Terakhir, penetapan bencana nasional dilakukan apabila ada regulasi atau peraturan dan perundangan yang menghambat pelaksanaan tanggap darurat.
Faktanya, semua regulasi yang ada mendukung. Ada juga regulasi kedaruratan melalui dana siap pakai (DSP) dan penggunaannya.
“Saya berharap jangan diperdebatkan ini bencana nasional atau tidak, tapi perhatian nasional cukup luar biasa tidak hanya di Lombok tapi di semua area kalau ada kejadian,” kata Tjahjo Kumolo dalam rilis media, Jakarta, Selasa (21/8).
Mendagri Tjahjo Kumolo menuturkan, pihaknya telah berkoordinasi dengan Kepala Badan Nasional Penanggulangan Bencana (BNPB) Willem Rampangilei terkait penanganan dampak bencana gempa bumi di Lombok, Nusa Tenggara Barat (NTB).

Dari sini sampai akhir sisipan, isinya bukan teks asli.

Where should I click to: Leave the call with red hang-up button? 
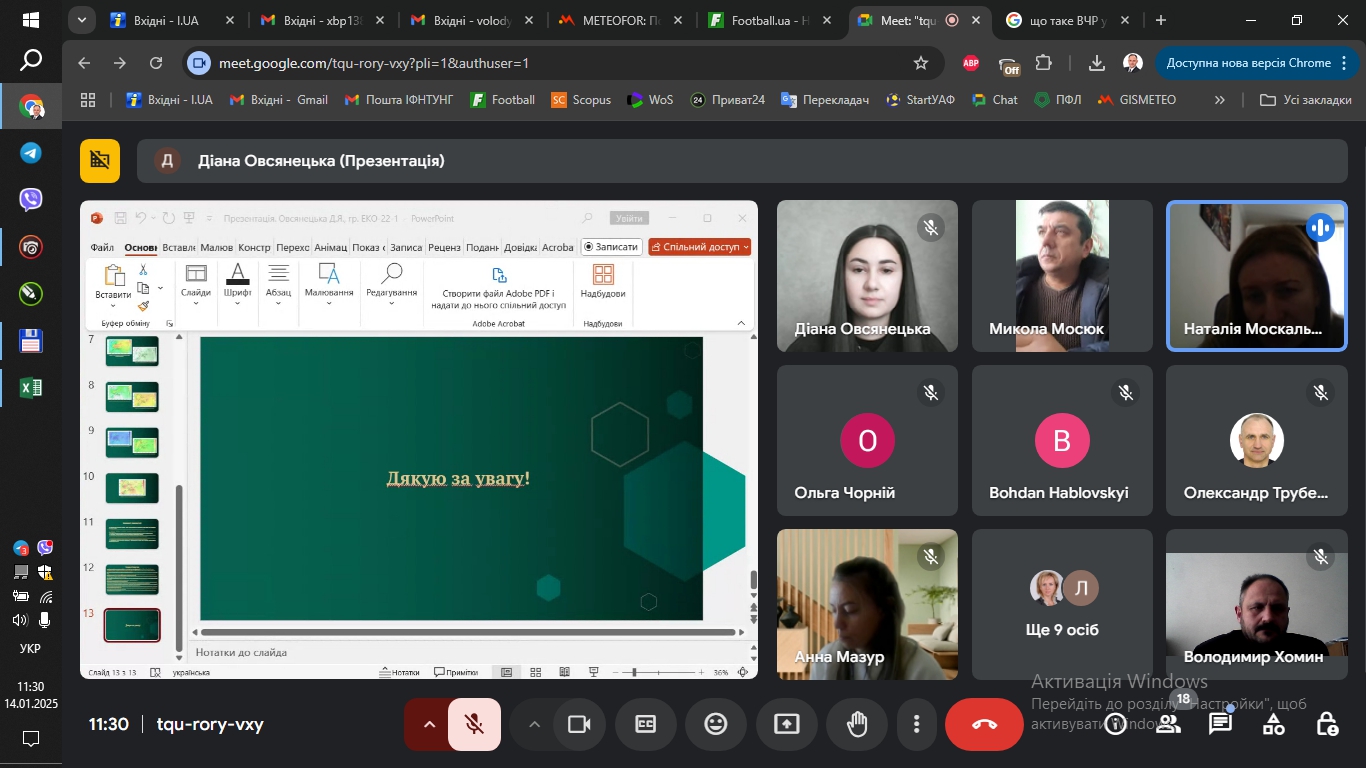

Menurutnya, koordinasi tersebut dilakukan untuk mendesak dalam memberikan penanganan secara lebih cepat dan cermat, sebab masyarakat yang menjadi korban gempa membutuhkan penanganan segera.
“Hari ini kami membuat radiogram hasil koordinasi dengan Pak Willem, bahwa kalau BNPB pesan-beli lagi peralatan itu perlu waktu, maka kami minta pada BPBD di daerah yang dekat dengan NTB mengirimkan bantuan guna mengatasi hal tersebut,” ucap Tjahjo.

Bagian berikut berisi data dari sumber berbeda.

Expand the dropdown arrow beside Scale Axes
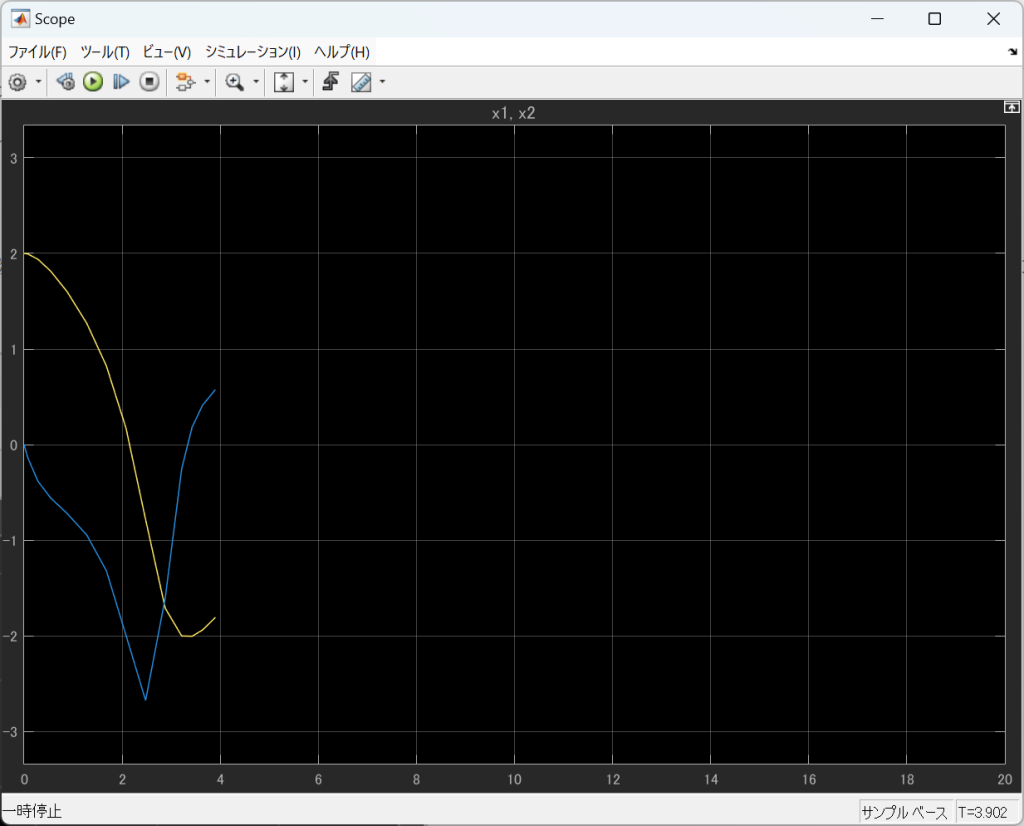 [x=305, y=82]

Badan Penanggulangan Bencana Daerah (BPBD) terdekat dari NTB, seperti Bali dan Jawa, diinstruksikan segera mengirimkan bantuan personil sekaligus peralatan penanganan bencana.
Mendagri menyebut kebutuhan masyarakat terdampak bencana terus mengalami peningkatan. “Kami sudah memberi surat, kalau ada dana Sisa Lebih Penggunaan Anggara (SILPA) itu bisa disumbangkan ke sana. Ini sifatnya gotong-royong, disamping Menkeu sudah mengalokasi dan cadangan,” jelas Tjahjo.
Jangan Jadi Polemik
Menteri Koordinator Polhukam Wiranto meminta soal peningkatan status bencana nasional terhadap musibah gempa bumi di Lombok Nusa Tenggara Barat (NTB) tidak dijadikan polemik.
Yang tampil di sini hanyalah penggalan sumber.